To illustrate the paired t-test I’ll use the built-in `sleep`

data set.

```
sleep
## extra group ID
## 1 0.7 1 1
## 2 -1.6 1 2
## 3 -0.2 1 3
## 4 -1.2 1 4
## 5 -0.1 1 5
## 6 3.4 1 6
## 7 3.7 1 7
## 8 0.8 1 8
## 9 0.0 1 9
## 10 2.0 1 10
## 11 1.9 2 1
## 12 0.8 2 2
## 13 1.1 2 3
## 14 0.1 2 4
## 15 -0.1 2 5
## 16 4.4 2 6
## 17 5.5 2 7
## 18 1.6 2 8
## 19 4.6 2 9
## 20 3.4 2 10
ggplot(sleep, aes(group, extra)) +
geom_boxplot()
```

In this case we are assessing if there is a statistically significant effect of a particular drug on sleep (increase in hours of sleep compared to control) for 10 patients. See `?sleep`

for more details on the variables.

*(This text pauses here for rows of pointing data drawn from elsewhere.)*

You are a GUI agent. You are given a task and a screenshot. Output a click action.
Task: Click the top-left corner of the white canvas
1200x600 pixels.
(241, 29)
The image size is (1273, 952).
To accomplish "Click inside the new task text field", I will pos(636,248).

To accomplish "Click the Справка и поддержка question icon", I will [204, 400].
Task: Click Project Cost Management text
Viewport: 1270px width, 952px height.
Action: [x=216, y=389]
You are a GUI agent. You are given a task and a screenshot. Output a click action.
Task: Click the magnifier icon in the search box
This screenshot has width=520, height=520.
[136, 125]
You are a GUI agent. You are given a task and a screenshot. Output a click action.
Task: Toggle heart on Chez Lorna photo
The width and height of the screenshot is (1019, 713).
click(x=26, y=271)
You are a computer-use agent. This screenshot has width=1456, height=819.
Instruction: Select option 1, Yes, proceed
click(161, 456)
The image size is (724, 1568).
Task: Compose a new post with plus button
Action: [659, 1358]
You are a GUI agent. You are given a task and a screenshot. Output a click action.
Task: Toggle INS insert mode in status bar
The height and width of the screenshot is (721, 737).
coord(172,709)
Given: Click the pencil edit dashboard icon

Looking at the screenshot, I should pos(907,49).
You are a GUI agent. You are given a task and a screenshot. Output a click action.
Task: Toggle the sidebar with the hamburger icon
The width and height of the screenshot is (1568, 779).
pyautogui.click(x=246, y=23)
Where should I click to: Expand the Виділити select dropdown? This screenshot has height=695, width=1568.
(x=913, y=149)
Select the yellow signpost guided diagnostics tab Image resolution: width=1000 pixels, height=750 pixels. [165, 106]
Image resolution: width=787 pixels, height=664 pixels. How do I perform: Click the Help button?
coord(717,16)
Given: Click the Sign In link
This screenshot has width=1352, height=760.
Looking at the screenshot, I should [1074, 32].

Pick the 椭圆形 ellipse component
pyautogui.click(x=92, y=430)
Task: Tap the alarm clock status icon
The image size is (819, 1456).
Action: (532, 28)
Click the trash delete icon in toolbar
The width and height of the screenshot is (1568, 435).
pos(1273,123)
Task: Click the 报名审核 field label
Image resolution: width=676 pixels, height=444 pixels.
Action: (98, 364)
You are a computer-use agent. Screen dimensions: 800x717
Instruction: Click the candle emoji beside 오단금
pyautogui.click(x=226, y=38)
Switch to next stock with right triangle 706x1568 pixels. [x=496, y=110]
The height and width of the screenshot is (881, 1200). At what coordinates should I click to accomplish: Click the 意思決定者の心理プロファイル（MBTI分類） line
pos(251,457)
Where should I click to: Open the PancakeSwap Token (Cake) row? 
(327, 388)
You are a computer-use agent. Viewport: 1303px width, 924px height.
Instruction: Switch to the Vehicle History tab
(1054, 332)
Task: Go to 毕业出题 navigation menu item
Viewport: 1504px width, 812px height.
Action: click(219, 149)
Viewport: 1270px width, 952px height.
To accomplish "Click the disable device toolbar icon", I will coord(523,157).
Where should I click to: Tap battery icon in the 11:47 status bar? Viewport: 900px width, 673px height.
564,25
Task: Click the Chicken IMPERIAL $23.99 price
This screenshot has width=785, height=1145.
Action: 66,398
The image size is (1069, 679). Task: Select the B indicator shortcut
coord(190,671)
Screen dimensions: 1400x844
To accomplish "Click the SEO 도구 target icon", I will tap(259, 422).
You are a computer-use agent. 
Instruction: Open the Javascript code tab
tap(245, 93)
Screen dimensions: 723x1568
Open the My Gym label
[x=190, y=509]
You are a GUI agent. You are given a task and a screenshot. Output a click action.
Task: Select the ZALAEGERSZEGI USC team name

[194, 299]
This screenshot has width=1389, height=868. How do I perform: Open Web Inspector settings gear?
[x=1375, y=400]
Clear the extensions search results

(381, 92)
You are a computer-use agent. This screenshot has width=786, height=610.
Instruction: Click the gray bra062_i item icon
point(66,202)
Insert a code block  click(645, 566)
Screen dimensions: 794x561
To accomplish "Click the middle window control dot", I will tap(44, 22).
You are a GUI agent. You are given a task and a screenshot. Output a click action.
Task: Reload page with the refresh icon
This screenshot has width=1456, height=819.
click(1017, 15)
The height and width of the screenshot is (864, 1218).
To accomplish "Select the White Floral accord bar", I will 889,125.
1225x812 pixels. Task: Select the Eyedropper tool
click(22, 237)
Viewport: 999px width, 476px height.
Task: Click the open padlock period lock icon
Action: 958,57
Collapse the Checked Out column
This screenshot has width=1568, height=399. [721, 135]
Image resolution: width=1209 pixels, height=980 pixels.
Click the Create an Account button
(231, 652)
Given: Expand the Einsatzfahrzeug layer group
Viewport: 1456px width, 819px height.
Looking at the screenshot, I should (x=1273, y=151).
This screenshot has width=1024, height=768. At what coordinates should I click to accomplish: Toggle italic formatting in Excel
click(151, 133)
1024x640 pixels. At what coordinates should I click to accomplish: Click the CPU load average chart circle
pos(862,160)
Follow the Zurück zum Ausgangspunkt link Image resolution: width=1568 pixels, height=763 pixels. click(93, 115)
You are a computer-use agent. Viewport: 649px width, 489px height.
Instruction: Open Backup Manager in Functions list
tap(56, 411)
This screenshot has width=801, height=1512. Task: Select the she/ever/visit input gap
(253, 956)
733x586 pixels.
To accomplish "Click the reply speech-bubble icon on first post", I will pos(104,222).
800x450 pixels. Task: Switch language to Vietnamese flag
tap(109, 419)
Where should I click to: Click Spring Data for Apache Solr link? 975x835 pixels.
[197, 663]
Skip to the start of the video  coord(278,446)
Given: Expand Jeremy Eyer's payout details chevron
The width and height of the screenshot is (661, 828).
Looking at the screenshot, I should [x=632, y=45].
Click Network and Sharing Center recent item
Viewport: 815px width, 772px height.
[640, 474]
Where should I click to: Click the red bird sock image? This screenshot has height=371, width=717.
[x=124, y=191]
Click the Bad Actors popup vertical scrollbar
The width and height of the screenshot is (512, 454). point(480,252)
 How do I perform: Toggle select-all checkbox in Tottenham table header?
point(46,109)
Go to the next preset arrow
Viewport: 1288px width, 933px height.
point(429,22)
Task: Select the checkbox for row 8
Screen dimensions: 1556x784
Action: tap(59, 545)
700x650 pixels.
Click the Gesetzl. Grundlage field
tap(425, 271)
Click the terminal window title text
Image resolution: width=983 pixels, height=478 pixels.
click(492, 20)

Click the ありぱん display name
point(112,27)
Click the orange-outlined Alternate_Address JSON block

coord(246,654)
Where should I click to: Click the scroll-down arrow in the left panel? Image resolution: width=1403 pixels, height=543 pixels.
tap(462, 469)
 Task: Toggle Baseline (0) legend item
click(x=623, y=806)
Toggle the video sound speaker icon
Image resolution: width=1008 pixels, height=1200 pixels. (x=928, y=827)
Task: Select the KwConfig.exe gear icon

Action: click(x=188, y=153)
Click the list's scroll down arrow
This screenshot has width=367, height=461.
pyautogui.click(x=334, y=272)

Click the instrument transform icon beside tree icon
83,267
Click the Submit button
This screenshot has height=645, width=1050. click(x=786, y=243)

We want to see if the mean values for the `extra`

variable differs between group 1 and group 2. Here, we perform the `t.test`

as in the previous sections but just add the `paired = TRUE`

argument:

```
t.test(extra ~ group, data = sleep, paired = TRUE)
##
## Paired t-test
##
## data: extra by group
## t = -4.0621, df = 9, p-value = 0.002833
## alternative hypothesis: true difference in means is not equal to 0
## 95 percent confidence interval:
## -2.4598858 -0.7001142
## sample estimates:
## mean of the differences
## -1.58
```

In this example it appears that the drug does have an effect as the *p*-value = 0.0028 suggesting that the drug increases sleep on average by 1.58 hours.